# Romans 12:6-8 - Offices or lay gifting?



## TheOldCourse (Nov 30, 2014)

After reading one amongst many admonitions to the lay-person to serve in their church and community based on Romans 12, I read Calvin's comments on the passage and found a rather different interpretation. Calvin interprets the various gifts (prophecy, ministry, teaching, exhortation, giving, ruling, and showing mercy) as describing the gifts given specifically to the various church offices rather than those given all members (including laypersons) of the body of Christ. My interest piqued, I spent a good deal of time consulting older commentaries and found that, while there were differences in matching gift to office, every pre 19th-century Reformed commentary I could find interpreted the statements as describing the gifts provided properly and exclusively to the officers of the church with little awareness of a direct application to the lay-person. Take Charles Ferme (d. 1617; excellent commentary by the way) as an example:



> 6 He now returns to the injunction concerning those who are in or have charge in the Church of God and subjoins the second part of it wherein he prohibits all those who in any way have charge of Christ's flock from the abuse of the gifts which they have received for the edification and advantage of the Church of God as the apostle elsewhere testifies that the manifestation of the Spirit is given to every one who has it "for profit" namely for the benefit and advantage of the Church. This part of the injunction is accordingly distinguished from the preceding inasmuch as the apostle has there prohibited arrogance in the case of any one assuming what he does not possess or being more wise than he ought to be wise whereas he here prohibits the abuse of a gift received. The second part of the enjoining therefore is this whoever in any way has charge in the Church of God should rightly and faithfully use the gift which he has received for the benefit of the Church and not abuse it. This which is the general proposition of the second part of the injunction the apostle omits illustrating it however both by its cause and by a special induction of particulars. "But having different gifts according to the grace which has been given unto us." This is the cause of the second part of the injunction from which the apostle thus reasons 'We who are in the Church of God and have charge of Christ's flock have received different gifts and these proceeding from the Spirit through grace,' or which is the same thing 'we have received gifts every one his own and that freely from God through the Spirit'
> 'Let no one therefore abuse his gift but let every one use it for the benefit of the Church. '
> 
> A Logical Analysis of the Epistle of Paul to the Romans pp. 265-266



So with Martin Luther, John Gill, Theodore Beza, David Pareus, and Thomas Wilson. Andrew Willet's (d. 1621) commentary is particularly interesting as he surveys a fairly wide range of Reformed interpretation of the verses but there is no hint of a "lay-person" interpretation. It's only when you enter the 19th century that I start finding hints of a more egalitarian interpretation when Hodge allows for such an application but still finds the primary reference of the passage to be church officers. Even Barnes (who I had assumed would be Hodge's foil) interprets it as describing church offices, although he has a more idiosyncratic view of the offices involved.

# [Raw data]
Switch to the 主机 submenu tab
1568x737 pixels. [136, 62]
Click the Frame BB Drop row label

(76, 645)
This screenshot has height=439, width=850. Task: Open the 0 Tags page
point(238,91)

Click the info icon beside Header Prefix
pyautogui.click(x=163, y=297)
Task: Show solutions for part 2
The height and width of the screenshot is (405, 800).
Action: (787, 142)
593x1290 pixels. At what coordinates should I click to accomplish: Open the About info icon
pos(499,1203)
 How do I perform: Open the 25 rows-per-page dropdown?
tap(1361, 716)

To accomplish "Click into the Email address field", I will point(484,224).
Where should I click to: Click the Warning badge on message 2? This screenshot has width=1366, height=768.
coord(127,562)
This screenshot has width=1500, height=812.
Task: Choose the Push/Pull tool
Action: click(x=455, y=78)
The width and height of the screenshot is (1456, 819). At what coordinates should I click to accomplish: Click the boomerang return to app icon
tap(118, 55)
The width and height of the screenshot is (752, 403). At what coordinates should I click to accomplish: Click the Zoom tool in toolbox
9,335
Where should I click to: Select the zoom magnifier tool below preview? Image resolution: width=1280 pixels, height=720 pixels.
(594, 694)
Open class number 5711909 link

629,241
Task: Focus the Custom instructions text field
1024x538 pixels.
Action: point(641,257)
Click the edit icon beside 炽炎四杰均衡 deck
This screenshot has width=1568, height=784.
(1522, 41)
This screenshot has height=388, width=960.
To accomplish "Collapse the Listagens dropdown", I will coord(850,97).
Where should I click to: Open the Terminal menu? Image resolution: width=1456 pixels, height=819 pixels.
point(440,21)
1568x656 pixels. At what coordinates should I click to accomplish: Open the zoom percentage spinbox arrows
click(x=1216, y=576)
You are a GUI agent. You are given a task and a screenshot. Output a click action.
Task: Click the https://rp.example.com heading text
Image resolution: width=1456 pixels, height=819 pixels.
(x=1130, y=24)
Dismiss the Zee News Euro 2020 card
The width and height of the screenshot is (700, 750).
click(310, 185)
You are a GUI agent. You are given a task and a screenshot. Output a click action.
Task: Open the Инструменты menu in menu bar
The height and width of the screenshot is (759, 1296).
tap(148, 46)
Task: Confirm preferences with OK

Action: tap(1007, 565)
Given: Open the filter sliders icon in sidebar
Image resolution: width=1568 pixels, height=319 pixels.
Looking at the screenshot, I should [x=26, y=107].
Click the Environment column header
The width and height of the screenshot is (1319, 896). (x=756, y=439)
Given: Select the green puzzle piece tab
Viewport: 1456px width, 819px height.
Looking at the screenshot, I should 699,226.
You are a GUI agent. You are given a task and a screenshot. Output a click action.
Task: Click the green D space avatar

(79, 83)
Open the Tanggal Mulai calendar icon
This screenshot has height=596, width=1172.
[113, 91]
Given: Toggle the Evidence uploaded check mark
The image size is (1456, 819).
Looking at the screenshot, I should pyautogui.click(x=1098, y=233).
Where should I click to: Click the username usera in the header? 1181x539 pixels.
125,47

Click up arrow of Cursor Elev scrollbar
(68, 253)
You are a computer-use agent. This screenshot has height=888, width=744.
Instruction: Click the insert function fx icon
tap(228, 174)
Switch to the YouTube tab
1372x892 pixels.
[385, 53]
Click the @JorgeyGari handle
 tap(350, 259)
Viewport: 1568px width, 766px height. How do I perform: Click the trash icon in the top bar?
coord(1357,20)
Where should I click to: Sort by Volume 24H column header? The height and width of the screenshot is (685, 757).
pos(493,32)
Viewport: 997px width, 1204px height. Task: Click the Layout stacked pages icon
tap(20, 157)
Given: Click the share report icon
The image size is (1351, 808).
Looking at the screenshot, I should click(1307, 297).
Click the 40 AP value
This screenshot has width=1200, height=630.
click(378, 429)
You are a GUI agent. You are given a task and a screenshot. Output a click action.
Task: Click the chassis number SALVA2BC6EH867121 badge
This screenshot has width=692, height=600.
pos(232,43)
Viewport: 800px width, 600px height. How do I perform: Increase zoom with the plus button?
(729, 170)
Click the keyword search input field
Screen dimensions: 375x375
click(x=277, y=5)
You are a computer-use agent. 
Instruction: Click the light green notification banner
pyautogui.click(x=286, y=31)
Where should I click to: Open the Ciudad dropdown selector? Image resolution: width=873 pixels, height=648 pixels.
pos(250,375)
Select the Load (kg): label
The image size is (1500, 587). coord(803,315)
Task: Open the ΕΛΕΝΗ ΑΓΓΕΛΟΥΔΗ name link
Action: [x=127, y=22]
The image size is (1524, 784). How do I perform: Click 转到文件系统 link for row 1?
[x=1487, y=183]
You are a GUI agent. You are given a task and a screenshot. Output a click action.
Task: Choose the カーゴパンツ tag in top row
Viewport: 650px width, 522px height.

# [Exercise set]
#1 Say whether each statement agrees with the post on Romans 12:6-8. Answer yes or no, and quote the deciding words of the post. (a) Calvin reads the gifts as belonging to the church offices rather than to all members. (b) Hodge allows no application of the passage to laypersons. (c) Barnes interprets the passage as describing church offices.
#2 What is the title of the Charles Ferme work quoted in the post on Romans 12:6-8?

# [Outputs by task]
#1
(a) Yes: "Calvin interprets the various gifts (prophecy, ministry, teaching, exhortation, giving, ruling, and showing mercy) as describing the gifts given specifically to the various church offices rather than those given all members"
(b) No: "Hodge allows for such an application but still finds the primary reference of the passage to be church officers"
(c) Yes: "Even Barnes (who I had assumed would be Hodge's foil) interprets it as describing church offices"

#2 A Logical Analysis of the Epistle of Paul to the Romans